- WHAT THIS TASK INVOLVES -
Can you render every line of the data below as a Markdown table with the columns Row and Line, skipping blank lines and leaving out the pictures?

[Document and screenshot pointing data]
--------------------------------
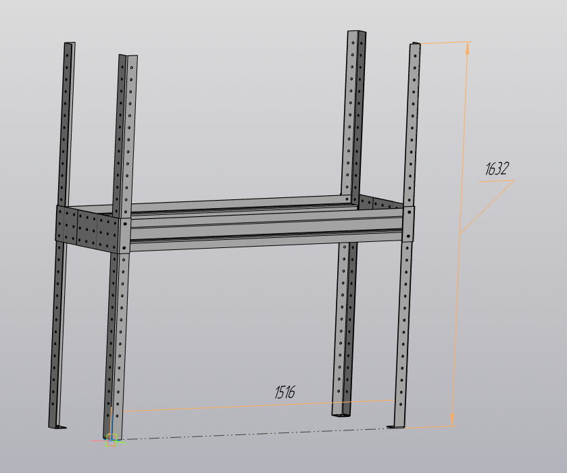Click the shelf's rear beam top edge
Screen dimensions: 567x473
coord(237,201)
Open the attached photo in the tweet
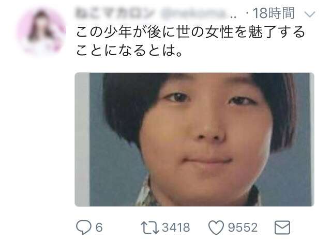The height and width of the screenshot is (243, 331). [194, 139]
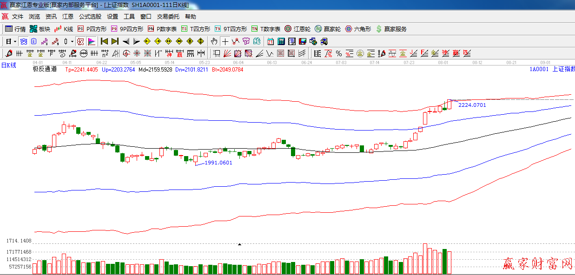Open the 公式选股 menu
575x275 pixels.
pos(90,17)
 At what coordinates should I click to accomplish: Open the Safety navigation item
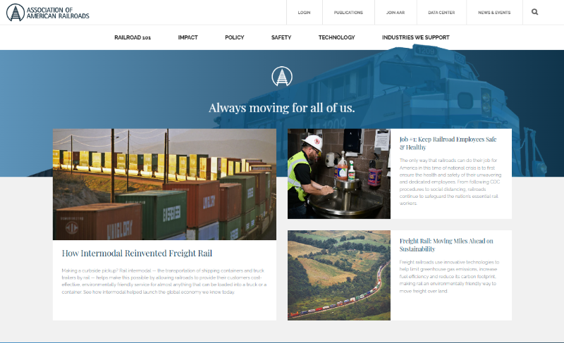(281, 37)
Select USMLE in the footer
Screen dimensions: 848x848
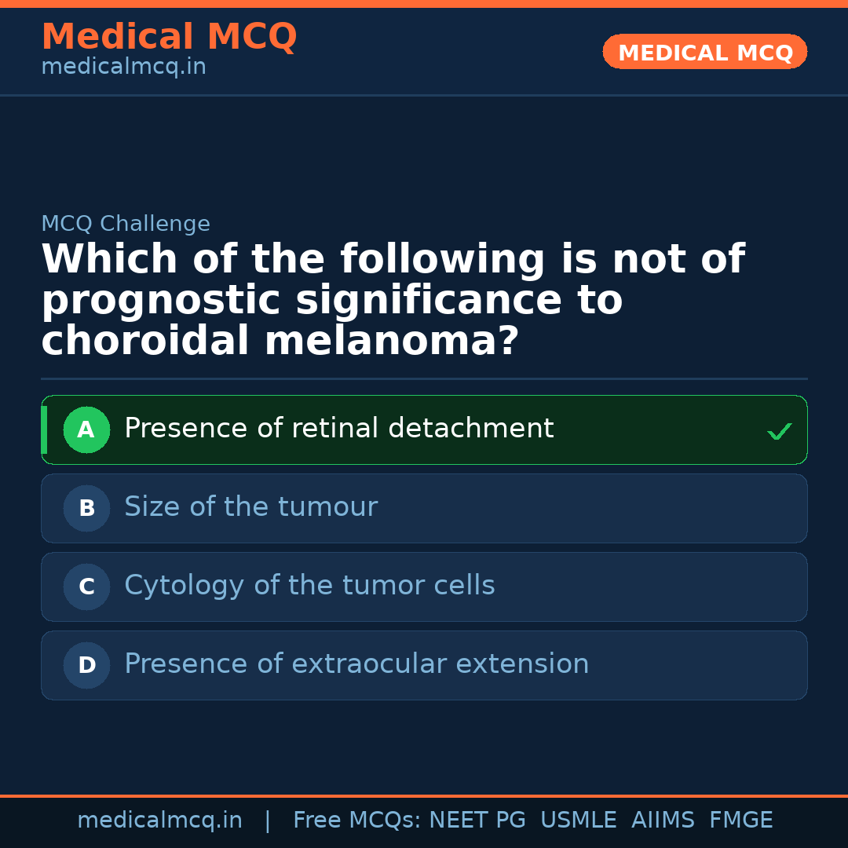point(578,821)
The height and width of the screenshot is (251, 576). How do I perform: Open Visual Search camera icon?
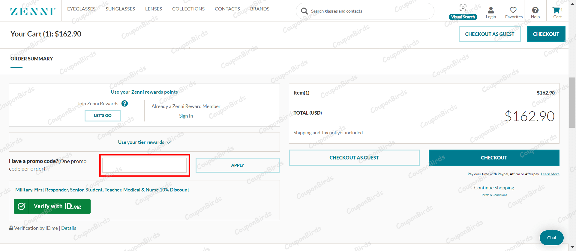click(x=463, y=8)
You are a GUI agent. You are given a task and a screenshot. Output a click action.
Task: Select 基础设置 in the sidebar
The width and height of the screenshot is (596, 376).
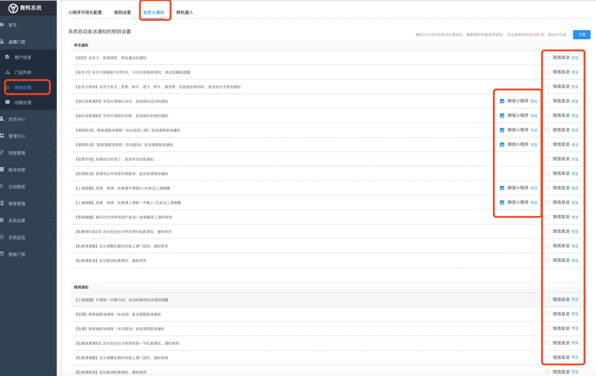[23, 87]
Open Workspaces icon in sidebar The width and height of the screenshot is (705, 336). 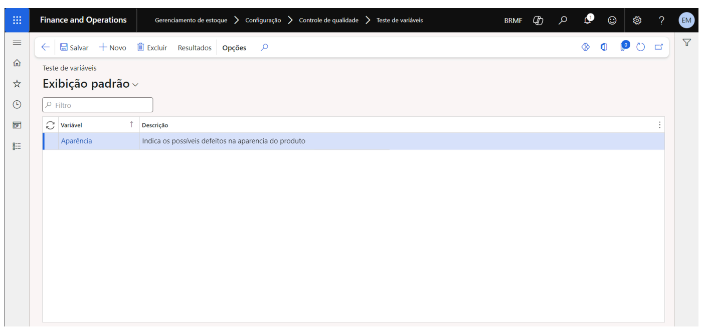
--------------------------------
- ANSWER TO THIS EXERCISE -
| Row | Line |
|---|---|
| 1 | Click the shelf's rear beam top edge |
| 2 | Screen dimensions: 567x473 |
| 3 | coord(237,201) |
| 4 | Open the attached photo in the tweet |
| 5 | The height and width of the screenshot is (243, 331). [194, 139] |
| 6 | Open the 公式选股 menu |
| 7 | 575x275 pixels. |
| 8 | pos(90,17) |
| 9 |  At what coordinates should I click to accomplish: Open the Safety navigation item |
| 10 | (281, 37) |
| 11 | Select USMLE in the footer |
| 12 | Screen dimensions: 848x848 |
| 13 | point(578,821) |
| 14 | The height and width of the screenshot is (251, 576). How do I perform: Open Visual Search camera icon? |
| 15 | click(x=463, y=8) |
| 16 | You are a GUI agent. You are given a task and a screenshot. Output a click action. |
| 17 | Task: Select 基础设置 in the sidebar |
| 18 | The width and height of the screenshot is (596, 376). |
| 19 | [23, 87] |
| 20 | Open Workspaces icon in sidebar The width and height of the screenshot is (705, 336).  |